Alors que les tensions géopolitiques s’intensifient – de la guerre en Ukraine à la rivalité sino-américaine – la domination du dollar américain dans l’économie mondiale suscite des interrogations croissantes. Utilisé comme levier d’influence, parfois même comme instrument de sanction, le billet vert cristallise désormais autant de dépendances que de méfiances. Dans ce contexte de fragmentation économique accélérée, l’Union européenne se trouve face à une question stratégique : peut-elle capitaliser sur ces repositionnements géopolitiques pour renforcer le rôle international de l’euro et peser davantage dans l’ordre monétaire mondial en mutation ? Kambiz ZARE, Professeur de géopolitique et International Business propose une analyse de la situation.
Depuis l'étalon-or jusqu'au régime actuel de changes flottants, le système monétaire international a évolué pour accompagner la mondialisation. Bien que le dollar américain ait longtemps assuré la stabilité des échanges, son rôle est désormais remis en question face aux transformations économiques et géopolitiques en cours.
Indexation sur le dollar américain et rôle des banques centrales
L’hégémonie du dollar, renforcée après 1944 avec le système de Bretton Woods, repose sur sa convertibilité historique en or, la puissance économique des États-Unis et la confiance internationale. Même après la fin de Bretton Woods en 1971, de nombreuses monnaies restent partiellement arrimées au dollar, reflet d’une dépendance durable mais de plus en plus contestée.
Les banques centrales, garantes de la stabilité monétaire, continuent de détenir des réserves majoritairement libellées en dollars. Cela assure une liquidité en cas de déséquilibre des paiements. Toutefois, la concentration des réserves autour du dollar soulève des questions stratégiques, notamment sur la souveraineté économique dans un contexte mondial instable.
Des monnaies de réserve en concurrence avec le dollar
Si le dollar reste dominant, il fait face à une montée en puissance relative de monnaies alternatives, comme le Yuan RenMinbi chinois ou l’euro. L’euro demeure le principal concurrent, bien que toujours distancé. La contestation de l’ordre établi repose notamment sur la volonté de réduire l’exposition au risque géopolitique lié au système financier américain.
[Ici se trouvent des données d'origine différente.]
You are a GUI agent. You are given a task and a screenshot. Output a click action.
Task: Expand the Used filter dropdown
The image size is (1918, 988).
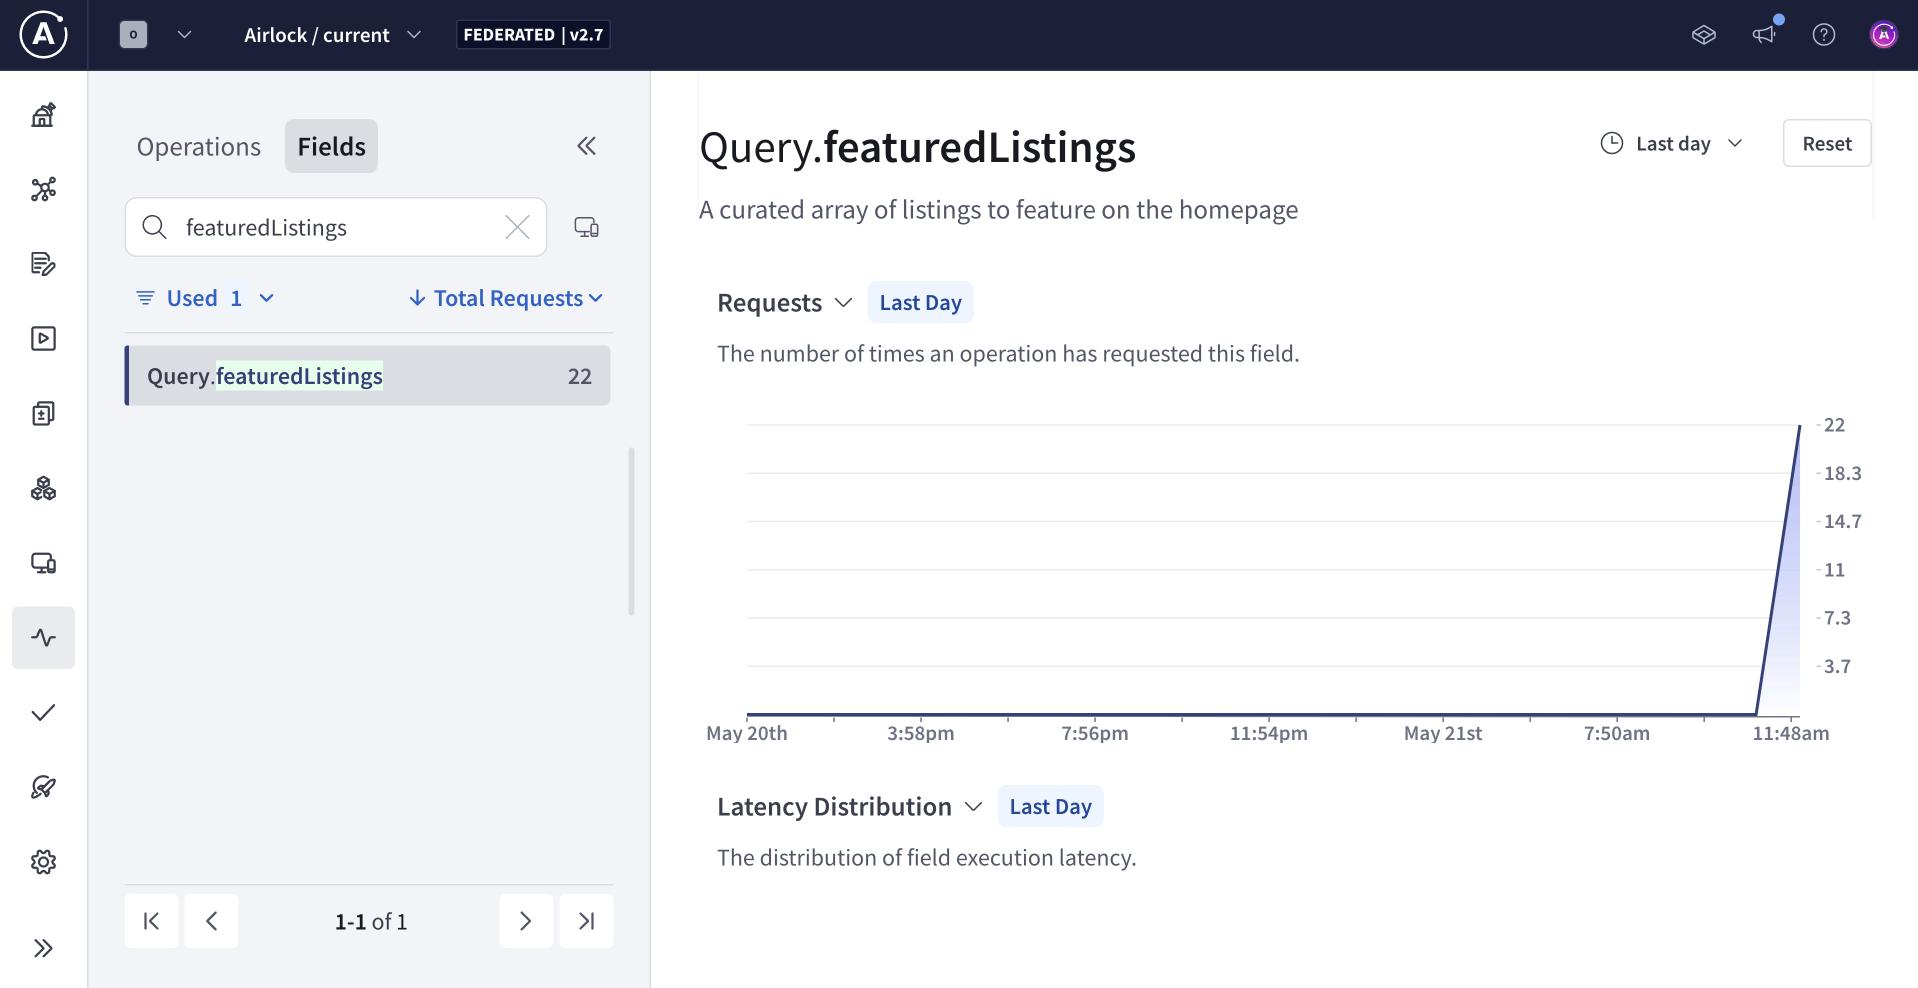point(204,297)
Géoéconomie : des avantages géopolitiques
La politique extérieure américaine, notamment sous l’administration Trump, a intensifié l’usage d’outils économiques comme instruments géopolitiques. Les sanctions, droits de douane et politiques monétaires ciblées traduisent une nouvelle logique : l’économie devient un levier de puissance. Ce tournant questionne la pérennité du dollar comme instrument central de cet arsenal.
Face à ces bouleversements, les entreprises européennes adaptent leurs chaînes de valeur et leurs partenariats. L’Union européenne, acteur commercial majeur, renforce ses liens avec l’Inde, la Chine, l’Amérique latine, les pays arabes du Golfe Persique et l’Afrique de l’Ouest. Cette diversification, portée par des accords de libre-échange, soutient une réorganisation stratégique dans un monde multipolaire.
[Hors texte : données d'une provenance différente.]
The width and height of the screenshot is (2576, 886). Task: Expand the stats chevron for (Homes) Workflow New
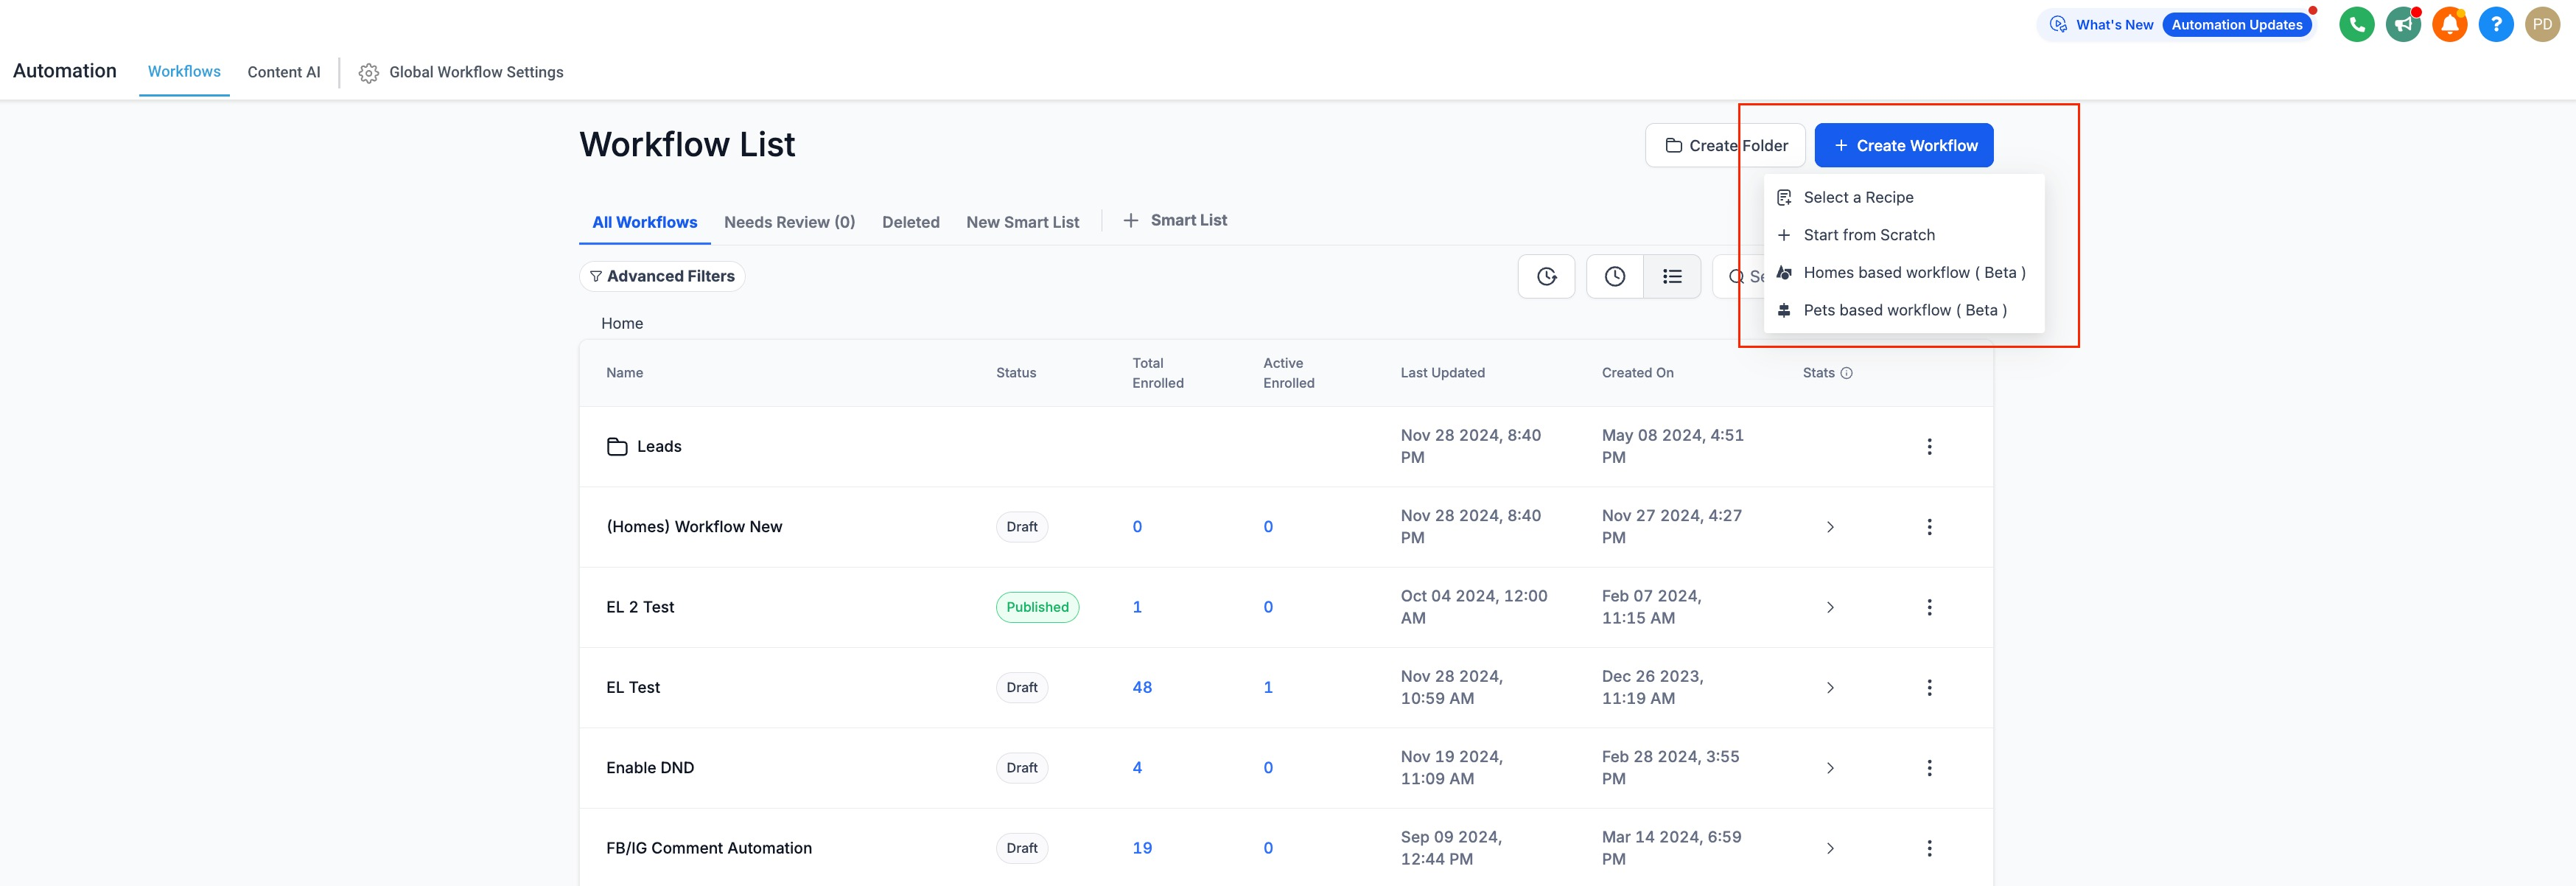point(1829,527)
Conflit monétaire : la place de l’euro renforcée dans un ordre mondial en mutation
L’euro, longtemps freiné par les faiblesses structurelles de l’UE, gagne aujourd’hui en crédibilité. Le renforcement de son système financier, sa stabilité institutionnelle et son engagement en faveur des marchés ouverts placent l’Union dans une position favorable.
Alors que les États-Unis semblent se replier, l’UE peut affirmer un leadership économique renouvelé et consolider le statut international de sa monnaie.